Don Modesto "Desde la barrera-Ocho de Murube" (Crónica publicada en el Liberal de Madrid el 26 de abril de 1915)

martes, 26 de abril de 2016

Postales taurinas (XIX) Pero también es apasionada entrega

Por Jose Morente

¡Mátame, toro! ¡Mátame!

Decíamos ayer, literalmente ayer, que torear es acariciar suavemente al toro. Bueno, en realidad lo decía Rafael el Gallo hace mucho tiempo. Nosotros, nos limitábamos ayer a glosarlo

En cualquier caso, si bien es cierto que el toreo puede ser una caricia suave, no es menos cierto que torear son otras muchas cosas. Como entregarse más allá de lo razonable, como luchar sin cuartel contra el toro o contra el público, a veces más peligroso que el toro.

En la imagen, espeluznante imagen, vemos a un bisoño Juan Belmonte, novillero aún, en Sevilla, Un Belmonte al que le acaban de echar un toro al corral tras los tres avisos. 

Juan, que ha quemado uno de los pocos cartuchos que en ese momento tenía y que ve como se le presenta un negro futuro a él y a los suyos, ha perdido la razón. Ha enloquecido momentáneamente y se ha puesto delante del toro pidiéndole que le mate. Pidiendo que le mate ese mismo toro al que el ha sido incapaz de matar.

Detrás, José María Calderón, su valedor, mentor y propagandista (cuya fe en el "Dermonte" era inagotable) intenta rescatarle. Pocos años antes, Calderón ha visto morir en México a su otro torero, el mítico trianero Antonio Montes. Y no quiere que a Juan le pase lo mismo.

Por suerte, no le pasará. Por suerte para Calderón, por suerte para el propio torero y, sobre todo, por suerte para la fiesta. Belmonte saldrá ileso de su bendita locura, de su entrega (de su apasionada entrega que diría Pepe Alameda), de su lucha. Y, gracias a él (y gracias también a Joselito, su competidor y sin embargo amigo), el toreo tomará en poco tiempo, nuevos rumbos.

Pero esa es otra historia.

lunes, 25 de abril de 2016

Postales taurinas (XVIII) Manzanares. Soñar el toreo

Muletazo soñado de Jose Mari Manzanares en la plaza de Ronda (Fotografía de 6 Toros 6)

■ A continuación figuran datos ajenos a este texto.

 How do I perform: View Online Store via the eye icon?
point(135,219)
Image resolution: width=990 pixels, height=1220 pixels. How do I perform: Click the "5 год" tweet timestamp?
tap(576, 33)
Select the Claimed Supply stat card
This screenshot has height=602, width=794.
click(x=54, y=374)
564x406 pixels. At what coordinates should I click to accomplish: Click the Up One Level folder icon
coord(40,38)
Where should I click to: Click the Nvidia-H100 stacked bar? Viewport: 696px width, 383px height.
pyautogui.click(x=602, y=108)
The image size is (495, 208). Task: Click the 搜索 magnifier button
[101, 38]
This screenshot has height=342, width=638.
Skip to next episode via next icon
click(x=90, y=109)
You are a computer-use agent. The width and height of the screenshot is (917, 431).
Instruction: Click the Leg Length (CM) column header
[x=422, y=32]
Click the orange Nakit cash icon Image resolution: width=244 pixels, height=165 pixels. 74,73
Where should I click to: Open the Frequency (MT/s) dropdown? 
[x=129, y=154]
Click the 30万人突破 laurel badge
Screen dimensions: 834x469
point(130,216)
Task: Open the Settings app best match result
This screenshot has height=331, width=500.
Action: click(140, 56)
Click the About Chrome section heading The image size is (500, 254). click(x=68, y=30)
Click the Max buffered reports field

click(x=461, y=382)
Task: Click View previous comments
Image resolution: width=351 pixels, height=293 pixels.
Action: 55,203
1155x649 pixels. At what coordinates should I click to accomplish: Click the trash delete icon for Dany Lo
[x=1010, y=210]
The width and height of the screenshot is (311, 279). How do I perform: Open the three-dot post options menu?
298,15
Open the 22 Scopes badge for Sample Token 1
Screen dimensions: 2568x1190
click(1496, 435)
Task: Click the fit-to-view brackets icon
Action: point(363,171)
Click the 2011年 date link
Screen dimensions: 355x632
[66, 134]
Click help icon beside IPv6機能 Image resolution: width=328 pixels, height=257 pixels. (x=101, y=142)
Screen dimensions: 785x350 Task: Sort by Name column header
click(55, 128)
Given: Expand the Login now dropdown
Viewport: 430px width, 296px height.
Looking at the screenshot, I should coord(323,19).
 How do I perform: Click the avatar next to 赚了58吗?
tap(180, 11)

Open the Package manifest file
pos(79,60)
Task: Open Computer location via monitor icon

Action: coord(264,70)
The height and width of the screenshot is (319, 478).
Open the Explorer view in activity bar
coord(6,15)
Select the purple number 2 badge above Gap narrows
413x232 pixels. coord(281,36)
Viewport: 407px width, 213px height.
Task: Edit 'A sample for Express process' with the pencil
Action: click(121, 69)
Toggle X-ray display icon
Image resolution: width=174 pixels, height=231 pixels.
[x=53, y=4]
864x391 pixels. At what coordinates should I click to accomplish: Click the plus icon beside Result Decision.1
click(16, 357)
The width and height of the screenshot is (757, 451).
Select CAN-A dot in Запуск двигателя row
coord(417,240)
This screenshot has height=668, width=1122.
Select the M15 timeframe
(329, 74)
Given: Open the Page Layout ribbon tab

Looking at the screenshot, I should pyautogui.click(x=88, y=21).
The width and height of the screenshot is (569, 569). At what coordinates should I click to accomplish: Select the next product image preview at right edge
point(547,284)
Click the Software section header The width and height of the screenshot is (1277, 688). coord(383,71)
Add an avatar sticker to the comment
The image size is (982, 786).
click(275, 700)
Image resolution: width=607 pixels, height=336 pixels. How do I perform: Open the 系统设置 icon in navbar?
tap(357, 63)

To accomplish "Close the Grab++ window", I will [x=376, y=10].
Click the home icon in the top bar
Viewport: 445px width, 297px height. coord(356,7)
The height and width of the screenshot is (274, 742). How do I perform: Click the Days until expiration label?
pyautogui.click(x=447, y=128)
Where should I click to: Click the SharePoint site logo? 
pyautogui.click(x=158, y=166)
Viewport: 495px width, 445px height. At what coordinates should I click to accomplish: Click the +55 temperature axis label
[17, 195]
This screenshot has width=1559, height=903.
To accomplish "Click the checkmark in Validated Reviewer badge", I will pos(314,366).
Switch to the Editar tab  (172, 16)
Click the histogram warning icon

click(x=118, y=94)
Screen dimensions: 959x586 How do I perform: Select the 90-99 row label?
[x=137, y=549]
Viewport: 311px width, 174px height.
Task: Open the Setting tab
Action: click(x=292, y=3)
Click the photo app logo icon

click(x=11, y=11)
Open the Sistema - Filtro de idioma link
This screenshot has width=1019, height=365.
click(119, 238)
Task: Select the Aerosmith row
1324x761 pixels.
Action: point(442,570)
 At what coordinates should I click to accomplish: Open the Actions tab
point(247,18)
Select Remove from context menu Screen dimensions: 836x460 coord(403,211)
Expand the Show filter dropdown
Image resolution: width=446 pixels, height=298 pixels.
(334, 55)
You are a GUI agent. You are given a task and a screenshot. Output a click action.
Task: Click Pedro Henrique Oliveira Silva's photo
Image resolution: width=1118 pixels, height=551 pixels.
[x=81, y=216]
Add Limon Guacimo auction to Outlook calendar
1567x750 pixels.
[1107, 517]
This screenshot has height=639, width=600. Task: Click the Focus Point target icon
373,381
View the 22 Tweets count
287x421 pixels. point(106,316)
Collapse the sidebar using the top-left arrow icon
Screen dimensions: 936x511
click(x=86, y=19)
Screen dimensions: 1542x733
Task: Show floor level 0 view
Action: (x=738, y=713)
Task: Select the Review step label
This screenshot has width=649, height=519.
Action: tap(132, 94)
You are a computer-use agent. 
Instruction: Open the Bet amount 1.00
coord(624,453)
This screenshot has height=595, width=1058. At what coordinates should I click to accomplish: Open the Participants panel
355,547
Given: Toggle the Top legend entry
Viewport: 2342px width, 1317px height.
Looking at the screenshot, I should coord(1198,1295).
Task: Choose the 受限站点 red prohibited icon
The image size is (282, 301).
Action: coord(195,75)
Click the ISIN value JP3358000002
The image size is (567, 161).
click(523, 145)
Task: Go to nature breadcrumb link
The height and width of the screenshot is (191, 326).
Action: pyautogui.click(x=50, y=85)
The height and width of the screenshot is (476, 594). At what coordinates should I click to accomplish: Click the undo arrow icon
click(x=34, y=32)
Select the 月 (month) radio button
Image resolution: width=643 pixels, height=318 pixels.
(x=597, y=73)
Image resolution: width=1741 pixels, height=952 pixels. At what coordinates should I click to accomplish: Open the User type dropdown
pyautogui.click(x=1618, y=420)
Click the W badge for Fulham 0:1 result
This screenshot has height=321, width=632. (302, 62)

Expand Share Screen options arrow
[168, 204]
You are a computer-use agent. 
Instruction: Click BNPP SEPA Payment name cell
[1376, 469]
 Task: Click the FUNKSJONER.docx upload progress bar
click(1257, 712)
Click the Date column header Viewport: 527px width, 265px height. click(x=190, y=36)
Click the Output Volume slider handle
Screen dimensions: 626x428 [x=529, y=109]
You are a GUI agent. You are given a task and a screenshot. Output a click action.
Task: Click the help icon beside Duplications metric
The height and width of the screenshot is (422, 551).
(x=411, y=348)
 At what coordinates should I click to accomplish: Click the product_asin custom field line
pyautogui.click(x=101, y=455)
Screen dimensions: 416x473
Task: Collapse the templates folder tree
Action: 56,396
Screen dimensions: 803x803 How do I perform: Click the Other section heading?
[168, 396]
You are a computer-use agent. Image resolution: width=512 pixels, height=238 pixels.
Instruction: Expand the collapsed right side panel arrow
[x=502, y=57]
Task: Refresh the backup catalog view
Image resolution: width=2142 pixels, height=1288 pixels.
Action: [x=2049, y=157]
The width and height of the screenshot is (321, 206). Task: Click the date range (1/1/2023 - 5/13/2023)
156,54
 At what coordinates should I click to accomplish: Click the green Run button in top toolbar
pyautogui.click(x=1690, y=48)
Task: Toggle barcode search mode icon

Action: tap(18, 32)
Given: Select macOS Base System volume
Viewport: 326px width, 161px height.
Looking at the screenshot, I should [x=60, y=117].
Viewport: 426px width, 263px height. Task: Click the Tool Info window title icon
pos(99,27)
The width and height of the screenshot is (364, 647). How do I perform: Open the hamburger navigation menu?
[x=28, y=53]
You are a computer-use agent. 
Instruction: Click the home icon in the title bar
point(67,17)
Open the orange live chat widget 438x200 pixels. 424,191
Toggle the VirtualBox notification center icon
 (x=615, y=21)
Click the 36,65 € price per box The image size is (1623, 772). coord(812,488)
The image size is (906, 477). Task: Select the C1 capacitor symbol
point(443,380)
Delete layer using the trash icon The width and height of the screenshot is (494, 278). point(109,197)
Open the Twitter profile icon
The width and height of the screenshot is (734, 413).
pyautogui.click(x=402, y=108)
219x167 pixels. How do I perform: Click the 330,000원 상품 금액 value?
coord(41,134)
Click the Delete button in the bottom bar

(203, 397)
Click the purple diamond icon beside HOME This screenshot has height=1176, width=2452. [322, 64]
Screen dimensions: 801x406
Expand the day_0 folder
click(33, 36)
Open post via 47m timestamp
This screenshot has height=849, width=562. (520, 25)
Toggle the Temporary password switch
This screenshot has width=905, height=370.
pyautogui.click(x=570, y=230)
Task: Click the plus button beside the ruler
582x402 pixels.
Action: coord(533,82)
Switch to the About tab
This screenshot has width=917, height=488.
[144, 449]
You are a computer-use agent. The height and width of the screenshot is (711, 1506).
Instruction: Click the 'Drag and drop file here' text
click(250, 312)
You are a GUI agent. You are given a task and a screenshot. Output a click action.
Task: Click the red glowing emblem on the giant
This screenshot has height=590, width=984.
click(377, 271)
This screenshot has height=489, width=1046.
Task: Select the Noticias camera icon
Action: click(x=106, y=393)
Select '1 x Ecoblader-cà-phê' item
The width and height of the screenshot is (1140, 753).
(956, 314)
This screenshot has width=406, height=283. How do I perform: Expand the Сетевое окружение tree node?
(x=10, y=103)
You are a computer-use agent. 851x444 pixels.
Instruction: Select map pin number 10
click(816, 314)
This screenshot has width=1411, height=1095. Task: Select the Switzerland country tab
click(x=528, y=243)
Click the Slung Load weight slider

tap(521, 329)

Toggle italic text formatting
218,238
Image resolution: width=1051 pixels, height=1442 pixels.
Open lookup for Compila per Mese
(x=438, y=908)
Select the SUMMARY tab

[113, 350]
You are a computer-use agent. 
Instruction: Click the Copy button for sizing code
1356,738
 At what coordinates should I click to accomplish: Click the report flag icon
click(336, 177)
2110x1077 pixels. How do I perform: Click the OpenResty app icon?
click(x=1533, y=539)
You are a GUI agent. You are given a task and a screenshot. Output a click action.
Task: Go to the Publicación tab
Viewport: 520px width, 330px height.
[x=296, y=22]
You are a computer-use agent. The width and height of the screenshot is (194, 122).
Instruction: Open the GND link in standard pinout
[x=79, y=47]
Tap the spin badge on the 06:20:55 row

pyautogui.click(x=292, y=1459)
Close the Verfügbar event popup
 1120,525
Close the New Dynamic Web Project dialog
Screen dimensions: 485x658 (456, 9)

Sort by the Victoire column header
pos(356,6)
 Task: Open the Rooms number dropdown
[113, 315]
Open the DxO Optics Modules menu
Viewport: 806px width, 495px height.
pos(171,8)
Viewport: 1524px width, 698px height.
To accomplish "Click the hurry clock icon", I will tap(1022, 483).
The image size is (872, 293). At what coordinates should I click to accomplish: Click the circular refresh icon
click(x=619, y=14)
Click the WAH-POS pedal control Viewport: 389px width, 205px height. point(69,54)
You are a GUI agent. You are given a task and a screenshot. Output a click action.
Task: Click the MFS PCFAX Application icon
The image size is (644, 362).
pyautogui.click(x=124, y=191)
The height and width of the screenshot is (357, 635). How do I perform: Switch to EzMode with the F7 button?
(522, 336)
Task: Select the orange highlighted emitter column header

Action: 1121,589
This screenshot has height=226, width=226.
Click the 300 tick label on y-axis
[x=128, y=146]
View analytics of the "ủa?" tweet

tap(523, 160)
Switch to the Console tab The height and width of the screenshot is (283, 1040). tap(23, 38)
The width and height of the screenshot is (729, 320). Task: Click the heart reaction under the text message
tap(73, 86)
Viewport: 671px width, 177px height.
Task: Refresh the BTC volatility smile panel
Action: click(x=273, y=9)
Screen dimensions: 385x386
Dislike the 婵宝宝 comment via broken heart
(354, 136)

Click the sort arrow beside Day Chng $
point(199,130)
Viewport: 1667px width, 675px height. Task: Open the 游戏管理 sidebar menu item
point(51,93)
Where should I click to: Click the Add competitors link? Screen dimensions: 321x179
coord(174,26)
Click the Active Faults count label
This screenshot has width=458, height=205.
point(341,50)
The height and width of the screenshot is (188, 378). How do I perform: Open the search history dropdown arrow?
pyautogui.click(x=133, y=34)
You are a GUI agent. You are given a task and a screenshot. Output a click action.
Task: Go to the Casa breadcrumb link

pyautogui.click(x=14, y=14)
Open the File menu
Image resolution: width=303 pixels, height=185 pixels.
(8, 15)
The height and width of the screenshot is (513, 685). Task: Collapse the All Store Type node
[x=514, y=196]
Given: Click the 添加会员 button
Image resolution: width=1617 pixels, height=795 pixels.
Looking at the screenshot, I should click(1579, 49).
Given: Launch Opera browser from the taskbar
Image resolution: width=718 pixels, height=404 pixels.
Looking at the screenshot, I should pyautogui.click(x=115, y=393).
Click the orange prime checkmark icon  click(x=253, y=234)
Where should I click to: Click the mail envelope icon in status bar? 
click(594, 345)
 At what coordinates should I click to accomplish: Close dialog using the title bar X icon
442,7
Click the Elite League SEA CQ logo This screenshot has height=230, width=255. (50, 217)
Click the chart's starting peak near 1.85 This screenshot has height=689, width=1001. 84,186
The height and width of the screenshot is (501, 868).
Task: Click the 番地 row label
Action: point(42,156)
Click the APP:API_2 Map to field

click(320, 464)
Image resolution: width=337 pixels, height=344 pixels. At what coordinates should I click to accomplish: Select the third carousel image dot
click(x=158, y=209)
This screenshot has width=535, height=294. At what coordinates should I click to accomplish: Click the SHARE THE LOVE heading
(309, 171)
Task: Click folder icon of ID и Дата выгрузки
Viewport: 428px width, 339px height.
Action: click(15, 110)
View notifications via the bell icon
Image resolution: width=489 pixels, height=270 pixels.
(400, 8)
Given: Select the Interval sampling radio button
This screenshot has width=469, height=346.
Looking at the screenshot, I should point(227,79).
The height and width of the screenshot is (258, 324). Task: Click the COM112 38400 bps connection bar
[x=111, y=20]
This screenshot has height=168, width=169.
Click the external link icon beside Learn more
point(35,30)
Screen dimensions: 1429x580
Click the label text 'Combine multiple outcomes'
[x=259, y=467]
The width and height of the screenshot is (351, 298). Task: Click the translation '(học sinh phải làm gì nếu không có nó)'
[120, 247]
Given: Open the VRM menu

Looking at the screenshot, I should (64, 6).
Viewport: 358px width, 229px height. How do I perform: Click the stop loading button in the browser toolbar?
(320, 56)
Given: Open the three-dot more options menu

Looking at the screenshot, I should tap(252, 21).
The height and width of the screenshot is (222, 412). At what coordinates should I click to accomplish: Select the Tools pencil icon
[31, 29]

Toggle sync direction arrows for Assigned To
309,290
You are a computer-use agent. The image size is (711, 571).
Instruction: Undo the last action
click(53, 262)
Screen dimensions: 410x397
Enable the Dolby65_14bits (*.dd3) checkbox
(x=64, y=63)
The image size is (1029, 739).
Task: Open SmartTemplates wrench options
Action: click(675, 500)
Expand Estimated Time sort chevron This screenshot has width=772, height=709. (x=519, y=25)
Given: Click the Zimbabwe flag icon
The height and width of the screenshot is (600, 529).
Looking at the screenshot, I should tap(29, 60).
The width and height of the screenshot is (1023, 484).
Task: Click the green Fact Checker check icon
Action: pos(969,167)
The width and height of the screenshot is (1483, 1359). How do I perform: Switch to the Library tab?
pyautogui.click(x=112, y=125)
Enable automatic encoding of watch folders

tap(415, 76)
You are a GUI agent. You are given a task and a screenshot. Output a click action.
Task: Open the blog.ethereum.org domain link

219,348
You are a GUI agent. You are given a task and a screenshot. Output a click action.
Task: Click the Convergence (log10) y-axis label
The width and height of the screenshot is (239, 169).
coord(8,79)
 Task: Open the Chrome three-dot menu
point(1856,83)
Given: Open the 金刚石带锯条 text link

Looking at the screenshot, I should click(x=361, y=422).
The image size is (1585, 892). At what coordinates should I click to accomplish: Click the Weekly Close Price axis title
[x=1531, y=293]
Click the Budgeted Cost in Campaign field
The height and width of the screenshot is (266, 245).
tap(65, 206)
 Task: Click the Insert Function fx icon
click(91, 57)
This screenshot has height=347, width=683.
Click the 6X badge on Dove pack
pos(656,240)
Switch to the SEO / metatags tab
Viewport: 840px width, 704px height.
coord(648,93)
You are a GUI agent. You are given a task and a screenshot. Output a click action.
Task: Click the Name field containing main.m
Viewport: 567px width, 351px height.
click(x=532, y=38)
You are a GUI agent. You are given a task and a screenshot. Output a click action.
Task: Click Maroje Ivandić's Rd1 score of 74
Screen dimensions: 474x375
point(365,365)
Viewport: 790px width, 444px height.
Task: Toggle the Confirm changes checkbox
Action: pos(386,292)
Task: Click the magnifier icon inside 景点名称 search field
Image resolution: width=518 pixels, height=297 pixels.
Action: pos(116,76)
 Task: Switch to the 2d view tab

Esencialmente y de forma simplificada (muy simplificada) podríamos decir que existen (coexisten) dos modos diferentes de torear. Dos tipos o escuelas de toreo que forman dos mundos diferentes. Cada uno con sus propias leyes, con sus propias reglas, con su propio lenguaje.

En el primero de ellos, el torero invade continuamente el terreno del toro pues se cruza de continuo. Es el toreo de Juan Belmonte o de Domingo Ortega. Un toreo salvaje y asilvestrado que alcanza su máxima expresión cuando se torea alternando los pitones (los expertos dirían que cuando se torea en ochos) y donde meter la pierna al toro se convierte en elemento clave y fundamental. Es un toreo basado en la lucha, en el enfrentamiento o en la confrontación entre el hombre y la bestia. 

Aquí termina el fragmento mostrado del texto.